Bid for Worker’s Rights: Ode To A Humane Society

Women in sweatshop



A shot at humanity.  1 out of 18 employees who take part in union campaigns are subject to discharge or discriminatory practices.  Additionally, millions of employees are without workers’ fundamental rights to organize, bargain collectively, and strike.  Migrant farm workers, hotel workers, Mexican maids, undocumented immigrants are slapped with a rude awakening:  at the hoofs of an unfair advantage. 

 

 

Millions of U.S. workers have been excluded from labor laws that protect workers’ rights.  An unfair advantage companies have over handful of workers whose rights are frequently unvoiced, and left unprotected because of their labor, status, and the flawed system in our laws.  Just who is left out?  3 million farm workers, 1 million domestic employees, 1 million independent contractors, 4 million supervisors, 10 million managers, 300,000 college professors, 100,000 Indian casino employees, 500,000 employees of religious institutions —all excluded from exercising their rights.
▬▬▬▬▬▬
→ Parts of the exercise
(1) Answer these questions using the page on workers' rights.
(a) What share of employees who take part in union campaigns face discharge or discriminatory practices?
(b) How many domestic employees are excluded from exercising their rights?
(c) How many college professors are in that excluded group?
(2) Please copy the rows below word for word.
▬▬▬▬▬▬
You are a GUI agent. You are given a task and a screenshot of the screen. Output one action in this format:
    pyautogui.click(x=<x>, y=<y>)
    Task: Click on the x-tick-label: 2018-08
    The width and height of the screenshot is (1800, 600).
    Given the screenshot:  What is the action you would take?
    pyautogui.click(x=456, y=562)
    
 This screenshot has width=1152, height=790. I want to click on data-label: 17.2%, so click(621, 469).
▬▬▬▬▬▬
→ Solutions to each task
(1)
(a) 1 out of 18
(b) 1 million
(c) 300,000

(2)
You are a GUI agent. You are given a task and a screenshot of the screen. Output one action in this format:
    pyautogui.click(x=<x>, y=<y>)
    Task: Click on the x-tick-label: 2018-08
    The width and height of the screenshot is (1800, 600).
    Given the screenshot:  What is the action you would take?
    pyautogui.click(x=456, y=562)
    
 This screenshot has width=1152, height=790. I want to click on data-label: 17.2%, so click(621, 469).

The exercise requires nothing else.